In den letzten Jahren nahm die kritische Anfrage von Eltern zu, die jedoch meistens ausgeräumt werden konnten, sodass ich froh bin, dass den ehrenamtlichen Leitern weiterhin das Vertrauen ausgesprochen wird. Wenn ich mir die Teilnehmerzahl ansehe, ist dieses Vertrauen ungebrochen. 6.000 Kindern und Jugendlichen allein bei den katholischen Jugendverbänden des BDKJ im Erzbistum Köln sprechen für sich.

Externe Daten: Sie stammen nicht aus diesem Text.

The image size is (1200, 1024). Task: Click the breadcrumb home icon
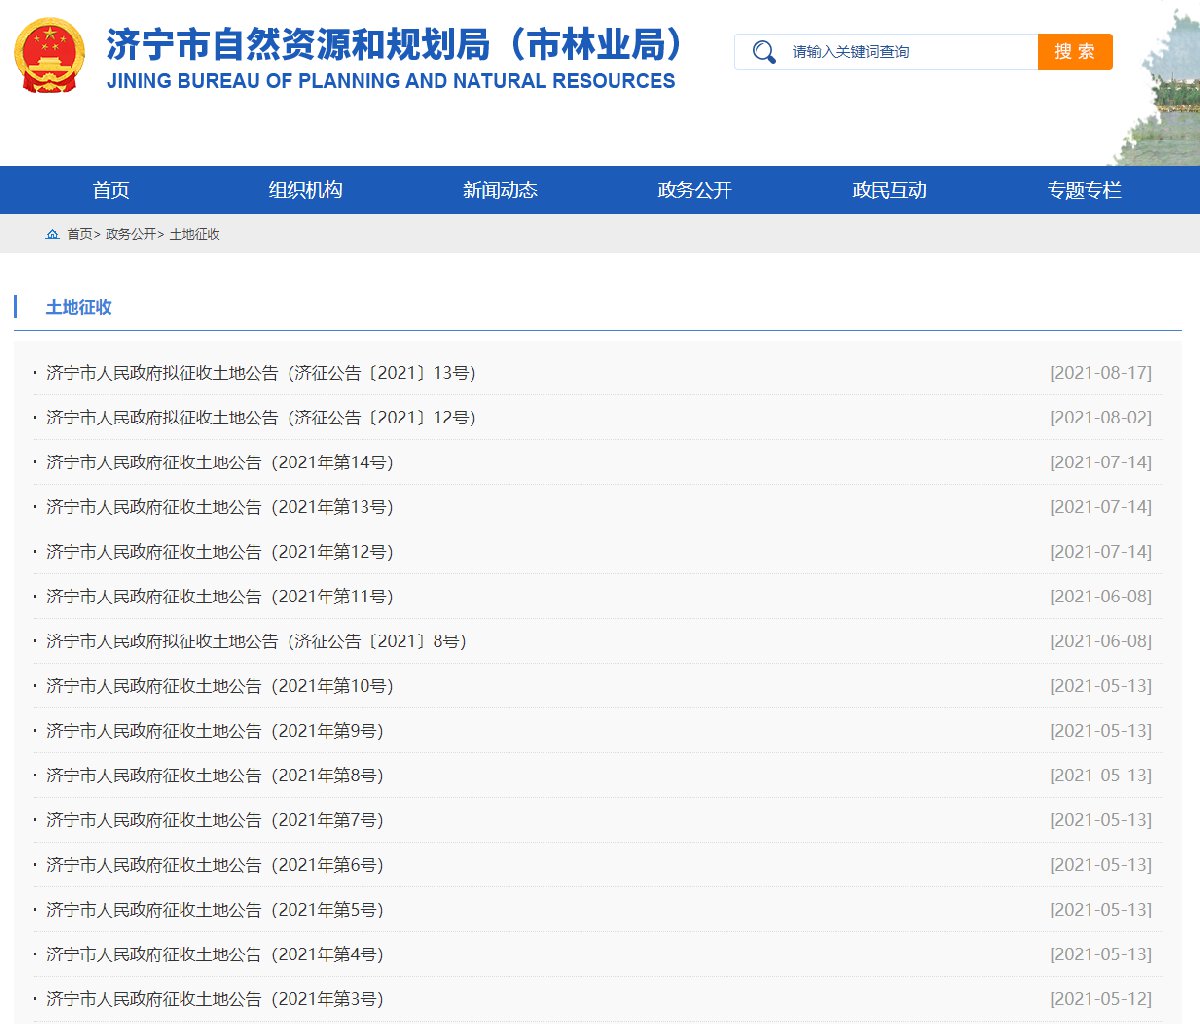pos(52,234)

Die größten Auswirkungen nach Inkrafttreten der Präventionsordnung 2011 betreffen sicherlich die LeiterInnen, was alleine bei der verpflichtenden Nachschulung beginnt und dem anschließenden Hinterfragen der eigenen Strukturen. Viele LeiterInnen waren sich des Ausmaßes und der Problematik nicht so bewusst, sodass sie nach der Fortbildung noch einmal mehr auf den Schutz der Kinder und Jugendlichen achten werden. Hierbei hatte ich zu Beginn die Sorge, das viele LeiterInnen übersensibilisert werden und sich nicht mehr trauen, eine Vielzahl von Spielen anzubieten oder sich anständig um die Teilnehmenden zu kümmern, sodass darunter die Qualität leidet. Diese Sorge hat sich aber gelegt.
Ich bin guter Dinge, dass die nötigen Maßnahmen zum Schutz aller TeilnehmerInnen ergriffen werden, das entworfene Programm aber keinesfalls darunter leidet, sondern die Qualität der Ferienfreizeiten, gerade durch die Sensibilisierung aller LeiterInnen,  noch zu nimmt.